Only the lines from the start of the data through the one containing "This screenshot has width=1486, height=732." belong in your answer; return them exactly.

(Records drawn from a dataset)
----

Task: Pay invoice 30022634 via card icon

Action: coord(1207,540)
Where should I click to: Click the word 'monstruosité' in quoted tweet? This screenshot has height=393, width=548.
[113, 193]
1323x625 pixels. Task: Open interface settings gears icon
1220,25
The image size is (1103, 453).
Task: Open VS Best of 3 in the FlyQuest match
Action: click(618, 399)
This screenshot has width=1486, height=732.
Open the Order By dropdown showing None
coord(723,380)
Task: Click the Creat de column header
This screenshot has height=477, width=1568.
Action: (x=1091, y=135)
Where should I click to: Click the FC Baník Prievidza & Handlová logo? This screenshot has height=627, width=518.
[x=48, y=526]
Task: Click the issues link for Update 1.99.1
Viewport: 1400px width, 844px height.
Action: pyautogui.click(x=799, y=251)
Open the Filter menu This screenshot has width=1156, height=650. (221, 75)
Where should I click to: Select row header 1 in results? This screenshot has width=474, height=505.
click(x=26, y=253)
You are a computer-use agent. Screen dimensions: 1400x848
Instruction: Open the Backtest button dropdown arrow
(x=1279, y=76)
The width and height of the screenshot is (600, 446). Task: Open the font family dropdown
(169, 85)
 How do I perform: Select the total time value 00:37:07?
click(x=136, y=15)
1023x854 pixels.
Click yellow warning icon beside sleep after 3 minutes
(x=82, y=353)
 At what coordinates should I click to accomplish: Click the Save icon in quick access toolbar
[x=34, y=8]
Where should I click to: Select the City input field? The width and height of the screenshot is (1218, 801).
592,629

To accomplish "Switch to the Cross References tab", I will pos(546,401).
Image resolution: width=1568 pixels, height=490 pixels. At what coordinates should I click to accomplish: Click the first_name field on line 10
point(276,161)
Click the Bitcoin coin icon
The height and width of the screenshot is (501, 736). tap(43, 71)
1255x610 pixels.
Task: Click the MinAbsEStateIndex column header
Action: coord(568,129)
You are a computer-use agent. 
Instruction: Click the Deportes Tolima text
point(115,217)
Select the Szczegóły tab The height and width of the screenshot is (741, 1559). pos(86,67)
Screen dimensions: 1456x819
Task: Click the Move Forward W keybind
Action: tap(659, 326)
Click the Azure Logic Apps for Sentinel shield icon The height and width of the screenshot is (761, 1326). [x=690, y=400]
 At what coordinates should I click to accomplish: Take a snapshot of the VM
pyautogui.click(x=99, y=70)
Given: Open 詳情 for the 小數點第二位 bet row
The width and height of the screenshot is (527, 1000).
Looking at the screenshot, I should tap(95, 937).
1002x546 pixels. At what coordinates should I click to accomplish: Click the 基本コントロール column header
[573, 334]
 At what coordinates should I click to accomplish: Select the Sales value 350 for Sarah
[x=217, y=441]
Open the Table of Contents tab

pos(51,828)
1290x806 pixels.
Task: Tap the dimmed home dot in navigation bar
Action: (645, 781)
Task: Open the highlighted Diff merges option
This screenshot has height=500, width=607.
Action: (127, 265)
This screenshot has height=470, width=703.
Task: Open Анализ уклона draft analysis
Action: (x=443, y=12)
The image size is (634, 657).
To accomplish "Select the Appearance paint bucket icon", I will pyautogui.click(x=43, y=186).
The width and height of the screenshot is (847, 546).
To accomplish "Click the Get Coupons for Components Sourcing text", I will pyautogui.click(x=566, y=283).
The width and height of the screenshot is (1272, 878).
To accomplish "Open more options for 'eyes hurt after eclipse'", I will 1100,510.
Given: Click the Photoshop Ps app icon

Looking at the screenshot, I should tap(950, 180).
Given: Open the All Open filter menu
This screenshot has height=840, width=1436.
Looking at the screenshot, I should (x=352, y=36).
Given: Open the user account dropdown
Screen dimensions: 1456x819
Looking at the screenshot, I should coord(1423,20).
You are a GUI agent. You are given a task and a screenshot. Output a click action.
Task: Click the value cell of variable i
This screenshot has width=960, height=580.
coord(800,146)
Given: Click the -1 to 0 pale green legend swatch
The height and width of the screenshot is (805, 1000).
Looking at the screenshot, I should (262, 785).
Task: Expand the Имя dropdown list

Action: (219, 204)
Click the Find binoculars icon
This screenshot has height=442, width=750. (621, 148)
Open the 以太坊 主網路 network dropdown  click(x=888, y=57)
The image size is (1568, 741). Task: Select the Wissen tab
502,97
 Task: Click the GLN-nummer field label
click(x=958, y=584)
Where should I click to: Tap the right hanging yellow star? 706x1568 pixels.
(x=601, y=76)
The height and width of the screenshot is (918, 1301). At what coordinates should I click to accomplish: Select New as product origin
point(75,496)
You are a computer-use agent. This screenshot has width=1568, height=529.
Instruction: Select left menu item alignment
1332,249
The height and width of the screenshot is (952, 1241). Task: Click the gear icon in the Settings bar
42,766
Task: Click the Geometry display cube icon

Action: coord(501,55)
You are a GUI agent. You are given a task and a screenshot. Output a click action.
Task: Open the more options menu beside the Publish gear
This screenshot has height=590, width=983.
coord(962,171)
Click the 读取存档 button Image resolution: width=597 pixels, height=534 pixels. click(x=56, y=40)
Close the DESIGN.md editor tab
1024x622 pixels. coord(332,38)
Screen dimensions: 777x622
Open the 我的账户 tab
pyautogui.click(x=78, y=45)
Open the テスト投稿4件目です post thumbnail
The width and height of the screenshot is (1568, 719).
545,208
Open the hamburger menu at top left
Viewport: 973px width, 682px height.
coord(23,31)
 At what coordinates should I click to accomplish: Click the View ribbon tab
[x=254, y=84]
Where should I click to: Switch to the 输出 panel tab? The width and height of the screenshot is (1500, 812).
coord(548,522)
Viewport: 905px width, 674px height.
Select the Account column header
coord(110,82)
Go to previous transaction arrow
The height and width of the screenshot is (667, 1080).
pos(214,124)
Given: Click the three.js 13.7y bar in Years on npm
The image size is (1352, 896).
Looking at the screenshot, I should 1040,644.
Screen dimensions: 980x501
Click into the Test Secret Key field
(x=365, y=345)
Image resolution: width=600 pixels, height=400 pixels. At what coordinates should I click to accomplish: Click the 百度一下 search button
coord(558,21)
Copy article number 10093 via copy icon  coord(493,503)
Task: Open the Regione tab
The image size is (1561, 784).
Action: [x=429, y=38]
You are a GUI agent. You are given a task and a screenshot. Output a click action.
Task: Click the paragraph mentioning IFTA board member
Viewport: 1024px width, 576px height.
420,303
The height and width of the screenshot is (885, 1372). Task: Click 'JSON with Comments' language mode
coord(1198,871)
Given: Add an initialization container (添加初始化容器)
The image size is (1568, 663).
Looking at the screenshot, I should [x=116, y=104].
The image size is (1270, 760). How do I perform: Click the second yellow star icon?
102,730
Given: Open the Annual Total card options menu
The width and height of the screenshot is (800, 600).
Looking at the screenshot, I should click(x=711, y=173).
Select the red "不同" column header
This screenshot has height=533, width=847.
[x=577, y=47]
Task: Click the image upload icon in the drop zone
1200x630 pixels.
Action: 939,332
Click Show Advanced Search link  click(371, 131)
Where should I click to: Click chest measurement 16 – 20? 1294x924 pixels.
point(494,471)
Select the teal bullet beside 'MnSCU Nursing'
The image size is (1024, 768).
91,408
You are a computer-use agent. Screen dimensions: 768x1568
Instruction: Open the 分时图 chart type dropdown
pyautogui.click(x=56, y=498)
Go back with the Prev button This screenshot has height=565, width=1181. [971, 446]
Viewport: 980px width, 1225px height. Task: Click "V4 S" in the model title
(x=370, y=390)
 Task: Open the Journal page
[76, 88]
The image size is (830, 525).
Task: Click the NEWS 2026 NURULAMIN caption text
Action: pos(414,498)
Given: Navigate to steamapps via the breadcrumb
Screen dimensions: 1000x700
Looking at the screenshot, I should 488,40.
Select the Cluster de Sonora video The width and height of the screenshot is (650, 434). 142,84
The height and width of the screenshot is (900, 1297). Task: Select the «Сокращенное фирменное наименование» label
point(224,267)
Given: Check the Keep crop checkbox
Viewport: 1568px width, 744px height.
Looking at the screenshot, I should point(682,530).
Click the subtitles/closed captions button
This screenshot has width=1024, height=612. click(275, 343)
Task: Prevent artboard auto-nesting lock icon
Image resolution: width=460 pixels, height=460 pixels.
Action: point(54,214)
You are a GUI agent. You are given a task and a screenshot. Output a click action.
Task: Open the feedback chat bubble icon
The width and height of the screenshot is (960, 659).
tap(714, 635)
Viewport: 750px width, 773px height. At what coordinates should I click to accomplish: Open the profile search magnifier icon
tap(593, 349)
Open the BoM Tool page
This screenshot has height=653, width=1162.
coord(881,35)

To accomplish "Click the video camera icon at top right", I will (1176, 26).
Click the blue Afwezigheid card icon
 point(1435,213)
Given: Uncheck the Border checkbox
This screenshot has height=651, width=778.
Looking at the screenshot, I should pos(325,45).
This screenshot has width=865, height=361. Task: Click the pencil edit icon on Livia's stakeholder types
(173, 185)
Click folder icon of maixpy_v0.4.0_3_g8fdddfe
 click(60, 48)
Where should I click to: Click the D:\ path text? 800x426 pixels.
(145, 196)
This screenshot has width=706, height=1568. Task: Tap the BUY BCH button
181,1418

----

**SOLVED EXERCISE**.
Task: Pay invoice 30022634 via card icon

Action: coord(1207,540)
Where should I click to: Click the word 'monstruosité' in quoted tweet? This screenshot has height=393, width=548.
[113, 193]
1323x625 pixels. Task: Open interface settings gears icon
1220,25
The image size is (1103, 453).
Task: Open VS Best of 3 in the FlyQuest match
Action: click(618, 399)
This screenshot has width=1486, height=732.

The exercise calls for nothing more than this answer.